The Hospice of North Idaho (HONI) has agreed to settle with the Department of Health and Human Services (HHS) by paying $50,000 for a HIPAA breach. When you consider that Mass General Hospital settled for $1 million (technically, it wasn’t a settlement. They got fined) for a breach, the amount HONI is paying seems like peanuts. But this HONI case is a historic one because it’s the first time the HHS has brought action for a data breach involving less than 500 PHI. Of course, a solution like AlertBoot’s full disk encryption for medical laptops would have prevented all of this. But then, who are we to stand in the way of history?
441 Protected Health Records Stolen
According to the government’s own press release, the Hospice of North Idaho experienced a data breach when a laptop computer –which was lacking protection in the form of encryption software, it being the only way to get safe harbor from the HIPAA/HITECH Breach Notification Rule – was stolen in June 2010.
Although less than 500 PHI were breached in this case, an investigation by the HHS OCR found that HONI had not addressed security concerns:
Over the course of the investigation, OCR discovered that HONI had not conducted a risk analysis to safeguard ePHI. Further, HONI did not have in place policies or procedures to address mobile device security as required by the HIPAA Security Rule. Since the June 2010 theft, HONI has taken extensive additional steps to improve their HIPAA Privacy and Security compliance program. [hhs.gov]
Of course, there’s nothing really magical about the number 500. It’s just an arbitrary figure that delineates whether a data breach is reportable at the HHS’s “Wall of Shame” or not. In terms of potential threats affecting patients, one doesn’t face more or less of a threat because 500 or more people are involved. Also, how is 500 affected much more of a risk than 499 people affected?
The HHS finally seems to want the world to realize that:
“This action sends a strong message to the health care industry that, regardless of size, covered entities must take action and will be held accountable for safeguarding their patients’ health information,” said OCR Director Leon Rodriguez. “Encryption is an easy method for making lost information unusable, unreadable and undecipherable.”[hhs.gov]
A strong message it is, indeed. There was much speculation that the name and shame policy would not have much of an impact because most data breaches tend to involve less than 500 people’s records. Indeed, if memory serves, over 95% of HIPAA data breaches involve less than 500 PHI, which meant that shaming a particular set of breaches would miss most instances.
ROI – Kinda Worth It?
You know, monetary settlements, fines, etc. at such levels always leave me a little bit concerned. On the one hand, $50,000 is nothing to sneeze at. On the other hand, I can imagine all kinds of wheels turning in accountants’ heads.
For example, let’s say that a particular disk encryption solution costs about $200 per endpoint, including the installation of back-office infrastructure and other digital accoutrements that accompany it (AlertBoot, by the way, is of significantly lower cost because it’s an entirely cloud-based solution).

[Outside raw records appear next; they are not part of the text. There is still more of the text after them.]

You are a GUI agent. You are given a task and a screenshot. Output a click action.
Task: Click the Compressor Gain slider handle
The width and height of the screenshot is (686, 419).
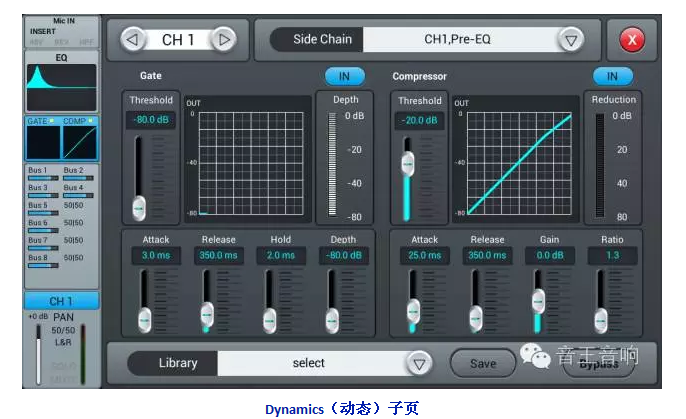pos(538,299)
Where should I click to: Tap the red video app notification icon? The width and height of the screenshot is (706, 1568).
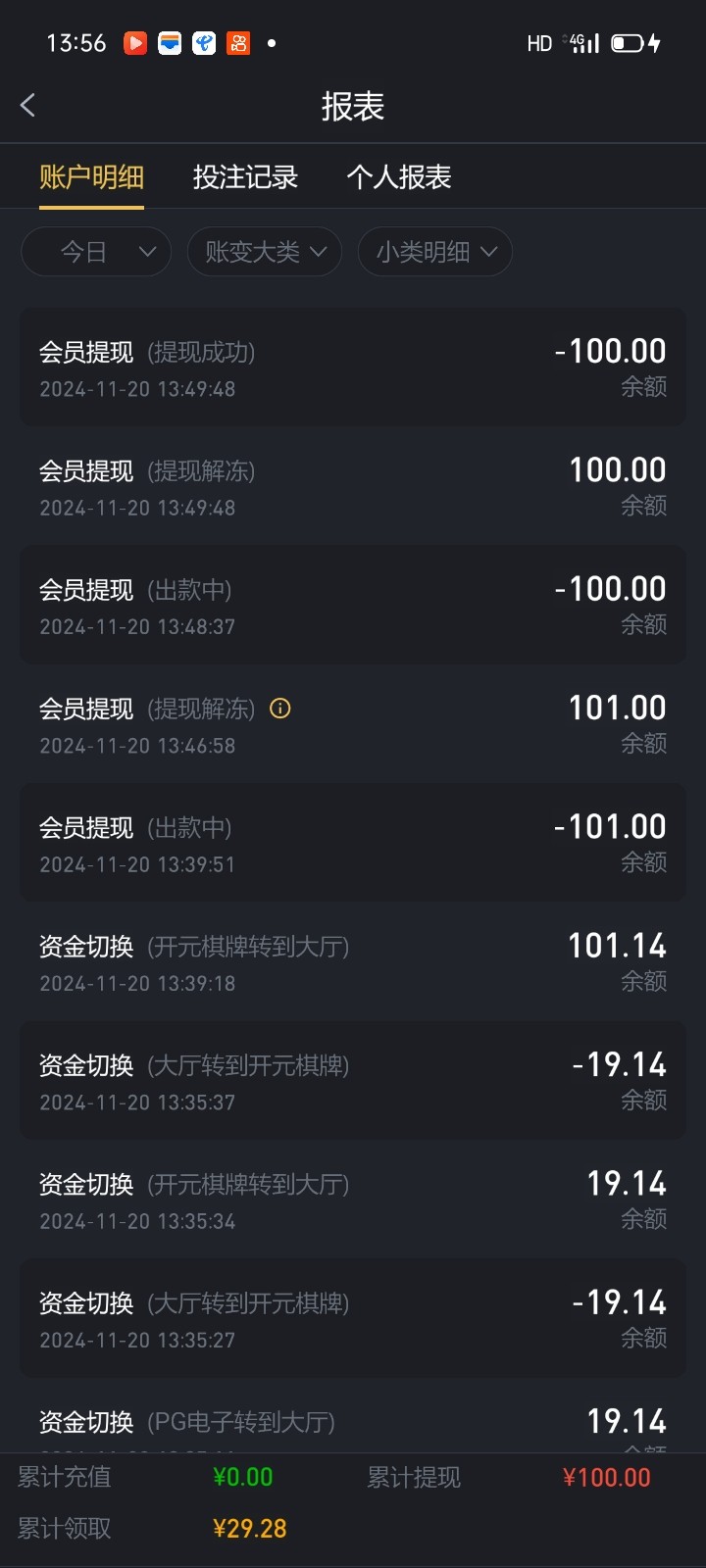point(135,43)
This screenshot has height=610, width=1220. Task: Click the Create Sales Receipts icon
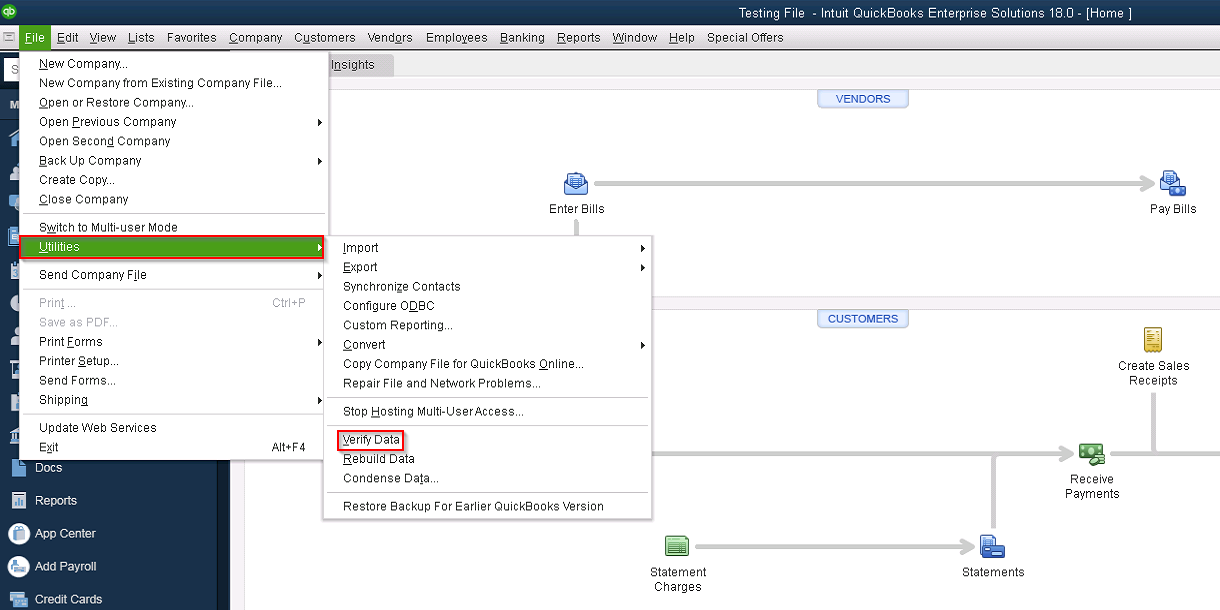(x=1153, y=340)
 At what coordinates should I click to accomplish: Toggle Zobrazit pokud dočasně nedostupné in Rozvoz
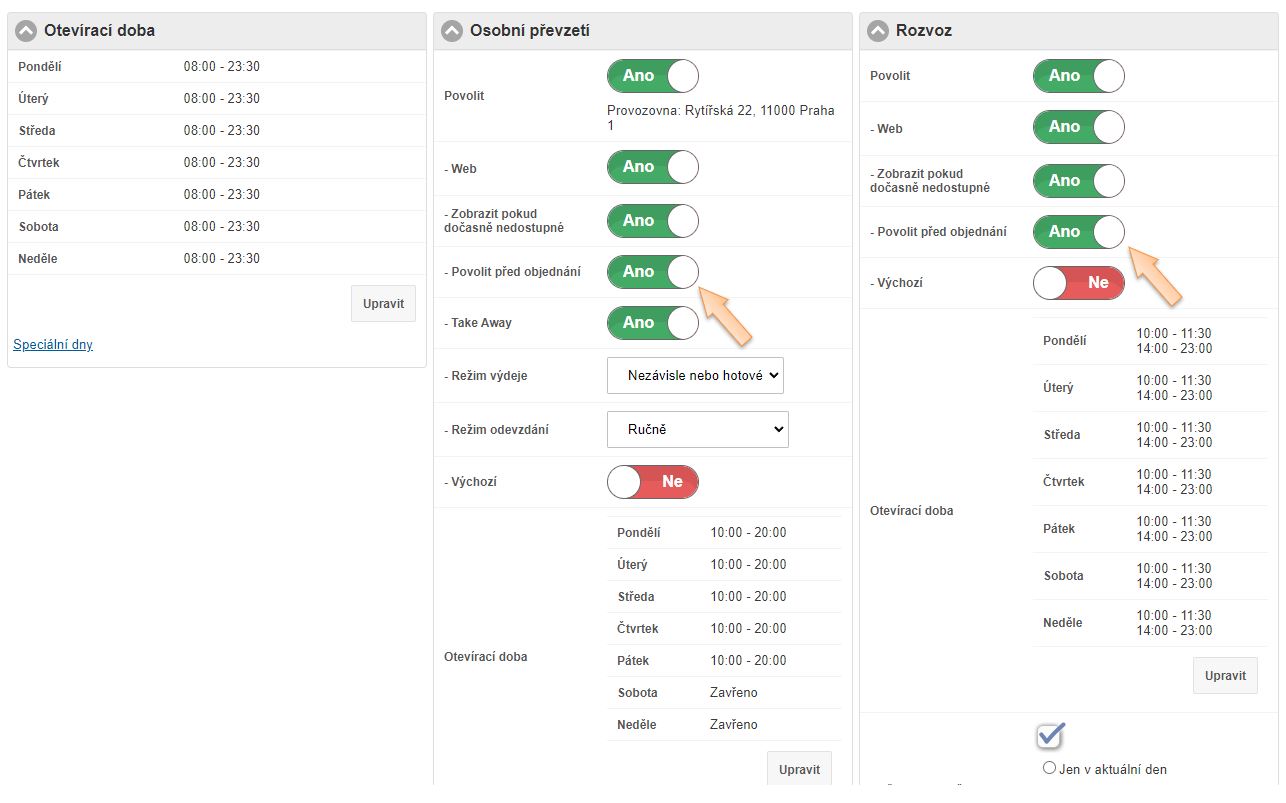(x=1078, y=181)
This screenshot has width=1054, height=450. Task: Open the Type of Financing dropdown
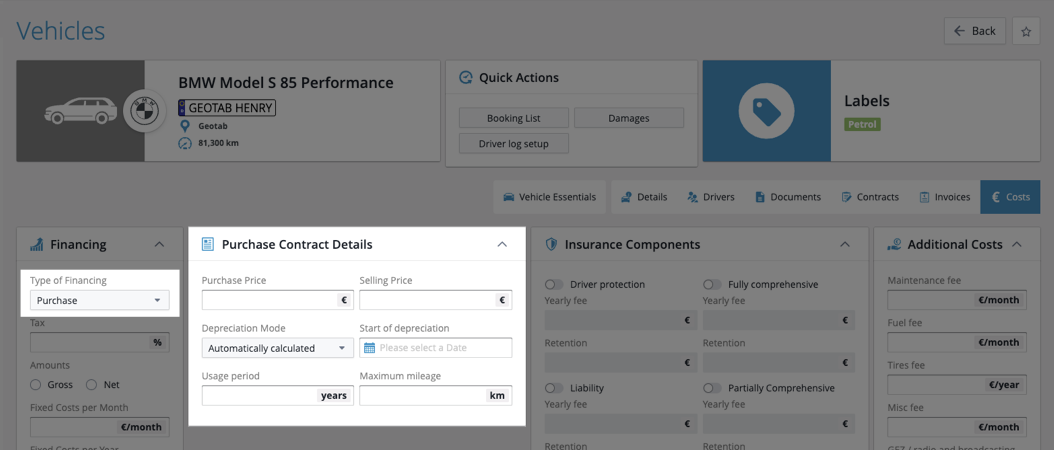(x=99, y=300)
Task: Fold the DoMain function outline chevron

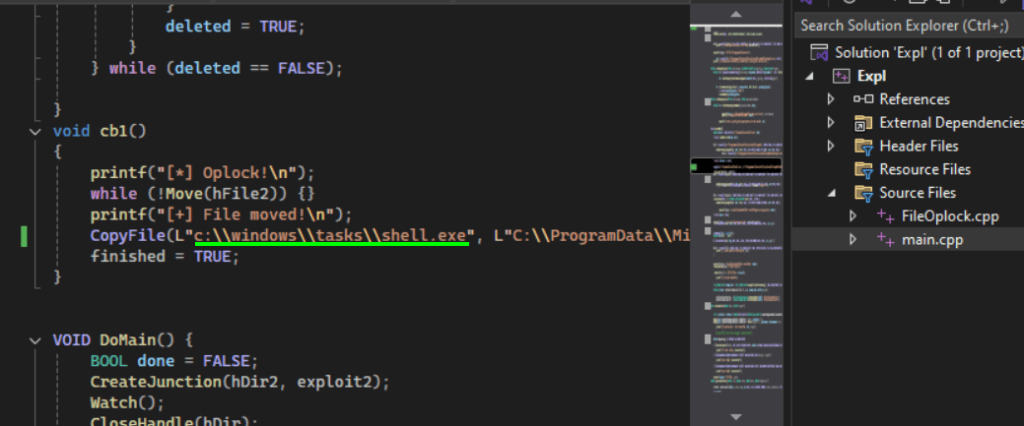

If a particular health organization has to protect 250 laptop computers, the solution already costs $50,000. Assuming one has a data breach every 5 years, not using disk encryption would show savings of 80% under this particular model, assuming (1) their data breaches always involve less than 500 PHIs and (2) the HHS hands out a fine of $50,000 each time.
It’s messed up, but some people honestly think of these issues in this manner. Thankfully, fines are not confined to such low amounts (under an update to HIPAA rules, up to $1 million can be assessed on covered entities), and there’s no guarantee that a medical data breach will remain below a head count of 500.